Human Performance Research Laboratory, Department of Kinesiology, University of North Alabama, Florence, Alabama; and.
Metabolic & Applied Physiology Laboratory, Department of Health and Human Performance, Texas State University, San Marcos, Texas.
J Strength Cond Res. 2023 Jul 1;37(7):e413-e421. doi: 10.1519/JSC.0000000000004408. Epub 2023 Jan 18.
Waldman, HS, Bryant, AR, Parten, AL, Grozier, CD, and McAllister, MJ. Astaxanthin supplementation does not affect markers of muscle damage or inflammation after an exercise-induced muscle damage protocol in resistance-trained males. J Strength Cond Res 37(7): e413-e421, 2023-It is well documented that exercise-induced muscle damage (EIMD) decreases exercise performance by elevated inflammation and subjective discomfort. Due to its potent antioxidative properties, astaxanthin (AX) may serve as a potential dietary supplement strategy for mitigating delayed-onset muscle soreness (DOMS) and enhancing recovery and performance. This study aimed to investigate the effects of AX on markers of muscle damage, inflammation, DOMS, and anaerobic performance and substrate metabolism. Thirteen resistance-trained men (mean ± SD , age, 23.4 ± 2.1 years) completed a double-blind, counterbalanced, and crossover design with a 1-week washout period between 2, 4-week supplementation periods at 12 mg·d -1 of AX or placebo. After each supplementation period, subjects completed 2 trials, with trial 1 including a graded exercise test (GXT) and a 30-second Wingate and trial 2 including an EIMD protocol followed by the collection of fasting blood samples (pre-post) to measure creatine kinase, advanced oxidative protein products, C-reactive protein, interleukin-6, insulin, and cortisol. Astaxanthin supplementation had no statistical effects on markers of substrate metabolism during the GXT, Wingate variables, or markers of muscle damage, inflammation, or DOMS when compared with placebo (all p > 0.05). However, 4 weeks of AX supplementation did significantly lower oxygen consumption during the final stage of the GXT (12%, p = 0.02), as well as lowered systolic blood pressure (∼7%, p = 0.04), and significantly lowered baseline insulin values (∼24%, p = 0.05) when compared with placebo. Collectively, these data suggest that 4 weeks of AX supplementation at 12 mg·d -1 did not affect markers of muscle damage, inflammation, or DOMS after an EIMD protocol in a resistance-trained male cohort.
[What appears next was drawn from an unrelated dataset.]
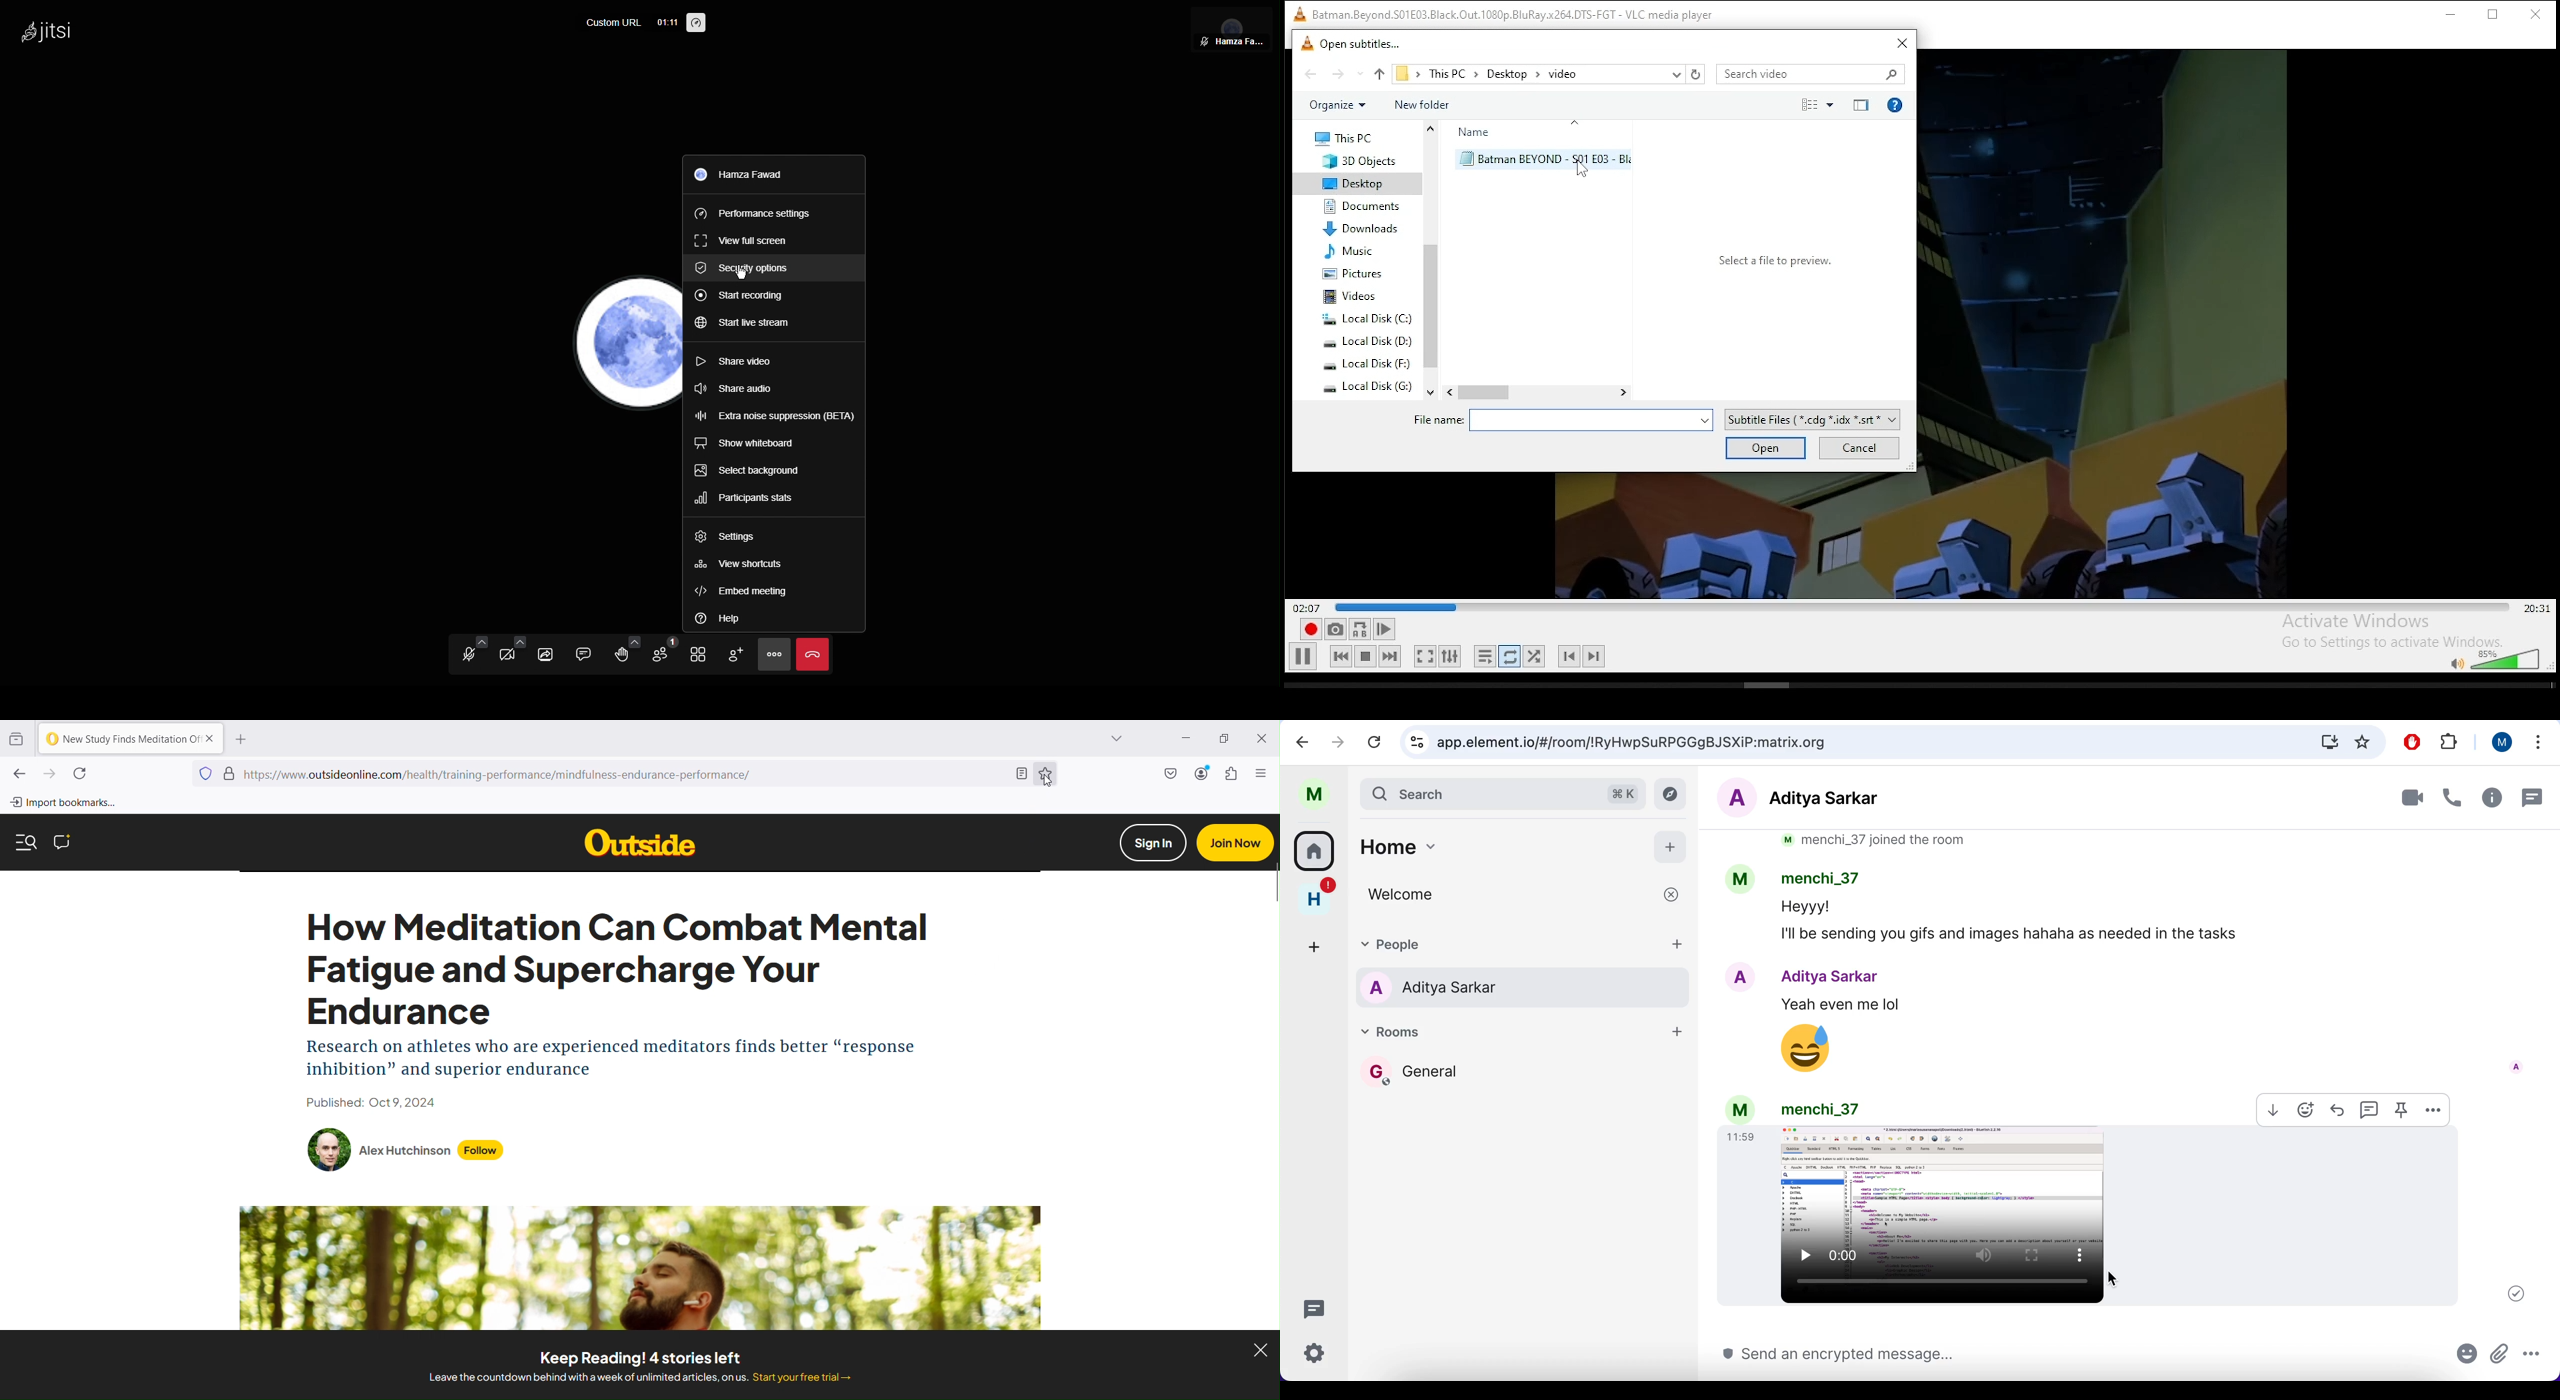 The width and height of the screenshot is (2576, 1400). Describe the element at coordinates (1311, 1307) in the screenshot. I see `threads` at that location.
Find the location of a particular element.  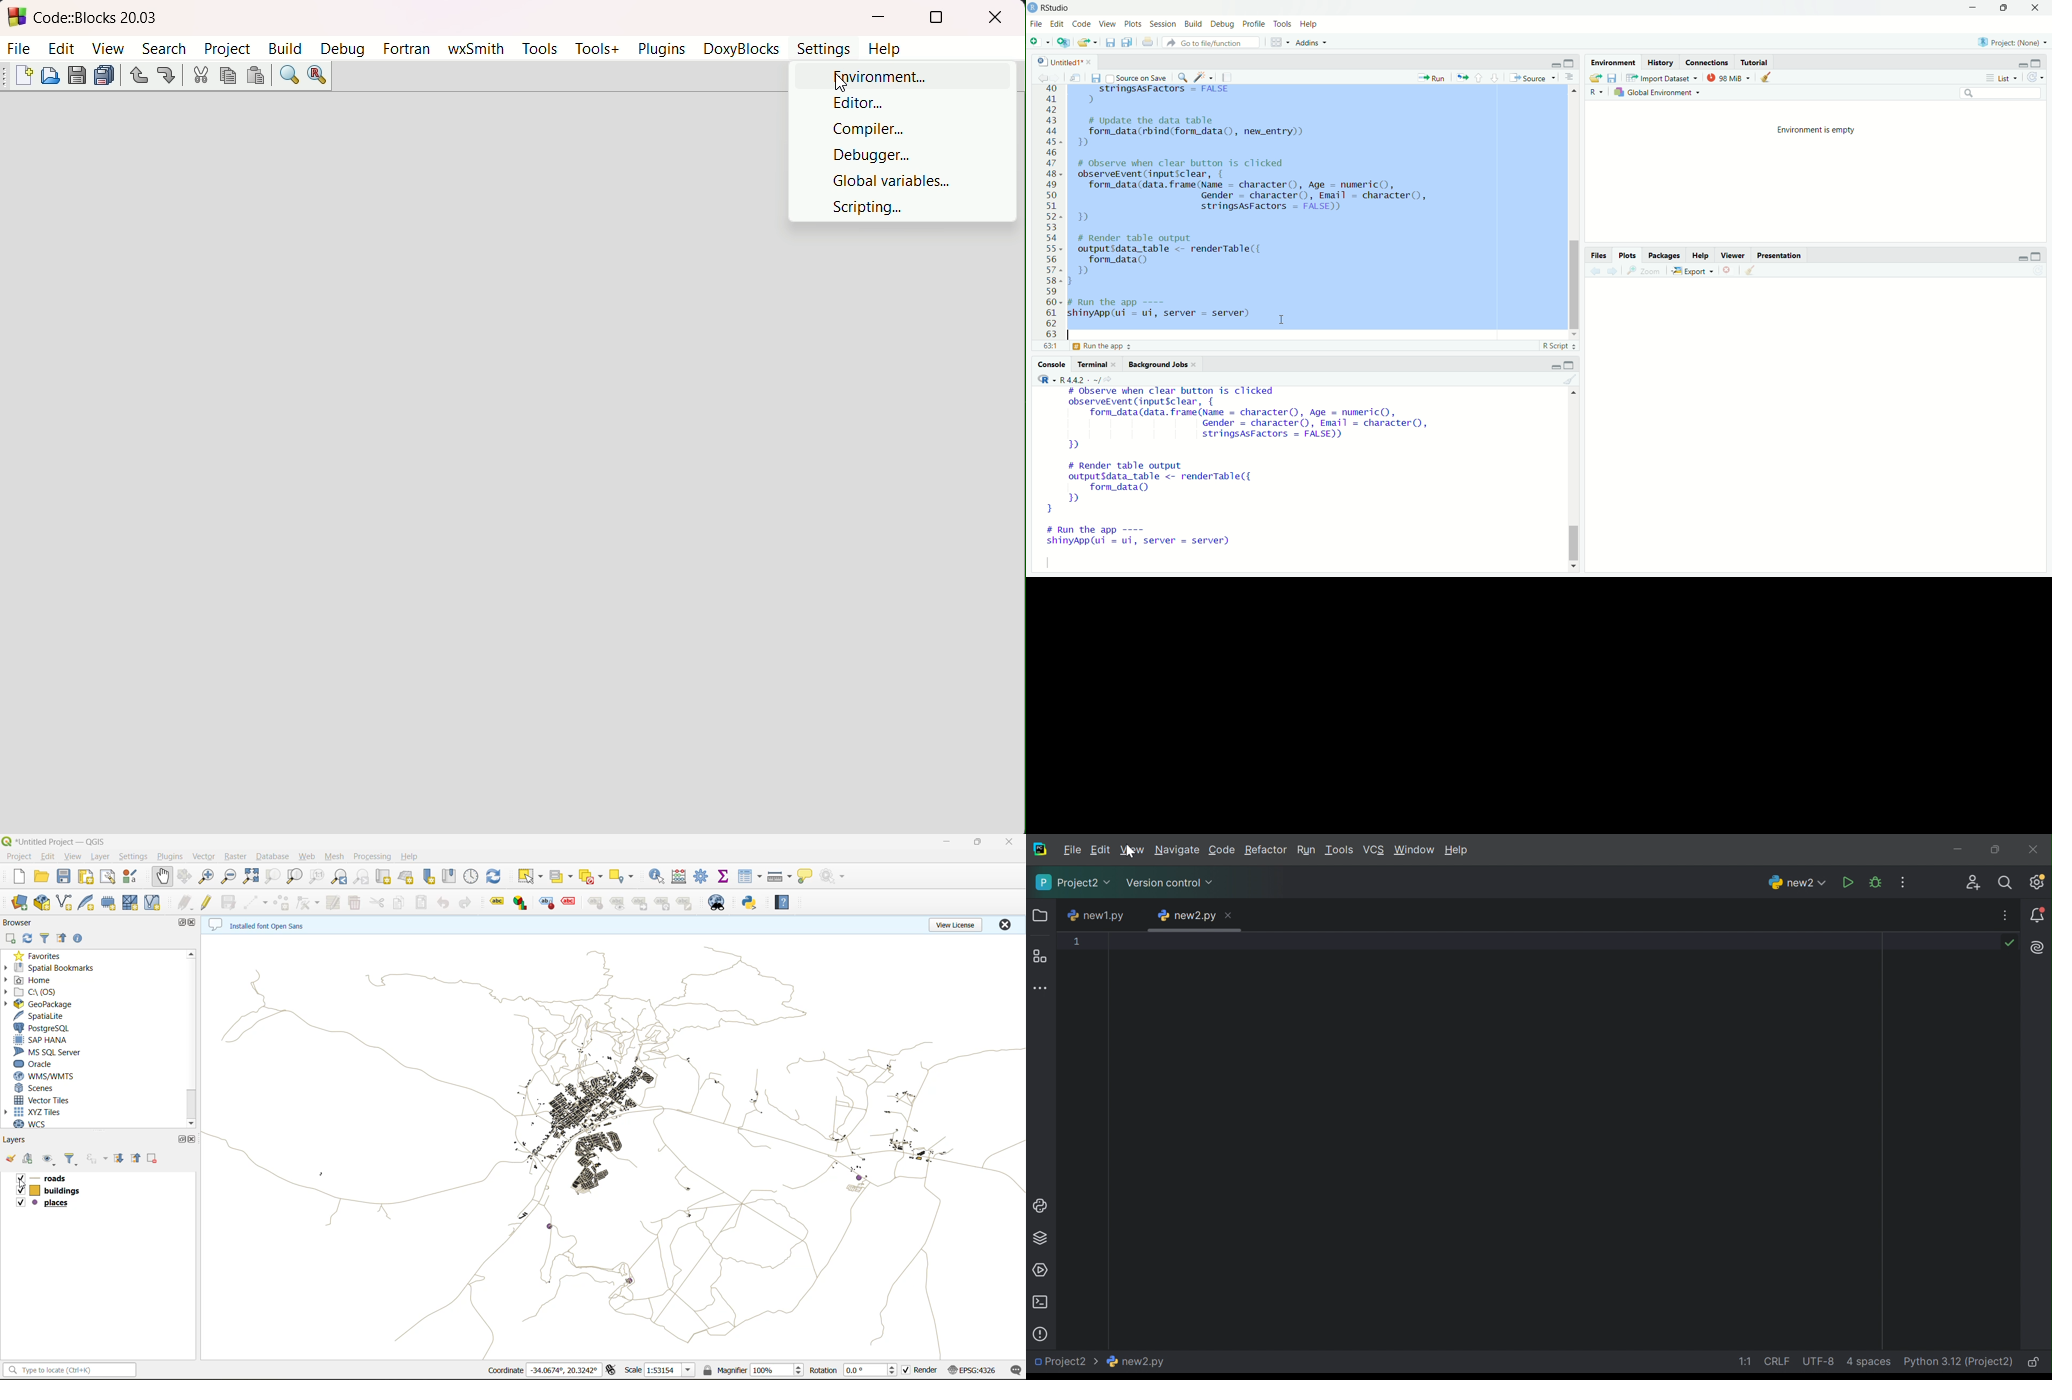

show in new window is located at coordinates (1075, 76).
沃尔德曼、布莱恩特、帕特恩、格罗泽、麦卡利斯特。虾青素补充剂不会影响阻力训练男性运动引起的肌肉损伤后肌肉损伤和炎症的标志物。J 力量与调节研究 37(7):e413-e421,2023 年-运动引起的肌肉损伤 (EIMD) 通过增加炎症和主观不适降低运动表现,这是有充分文献记载的。由于其强大的抗氧化特性,虾青素 (AX) 可能是一种潜在的膳食补充策略,可以减轻延迟性肌肉酸痛 (DOMS) 并增强恢复和表现。本研究旨在研究 AX 对肌肉损伤、炎症、DOMS 和无氧性能和底物代谢标志物的影响。13 名阻力训练男性(平均±标准差,年龄 23.4±2.1 岁)完成了一项双盲、交叉设计的研究,2 周洗脱期,4 周补充期,分别补充 12 毫克/天的 AX 或安慰剂。在每个补充期后,受试者完成 2 次试验,试验 1 包括递增运动测试 (GXT) 和 30 秒的仰卧起坐和试验 2 包括运动引起的肌肉损伤协议,然后采集空腹血样(前后)测量肌酸激酶、高级氧化蛋白产物、C-反应蛋白、白细胞介素-6、胰岛素和皮质醇。与安慰剂相比,AX 补充剂对 GXT 期间的底物代谢标志物、仰卧起坐变量或肌肉损伤、炎症或 DOMS 标志物均无统计学影响(均 p>0.05)。然而,4 周的 AX 补充剂显著降低了 GXT 最后阶段的耗氧量(12%,p=0.02),以及降低了收缩压(7%,p=0.04),并显著降低了基线胰岛素值(24%,p=0.05),与安慰剂相比。总的来说,这些数据表明,在阻力训练男性队列中,4 周补充 12 毫克/天的 AX 不会影响 EIMD 方案后的肌肉损伤、炎症或 DOMS 标志物。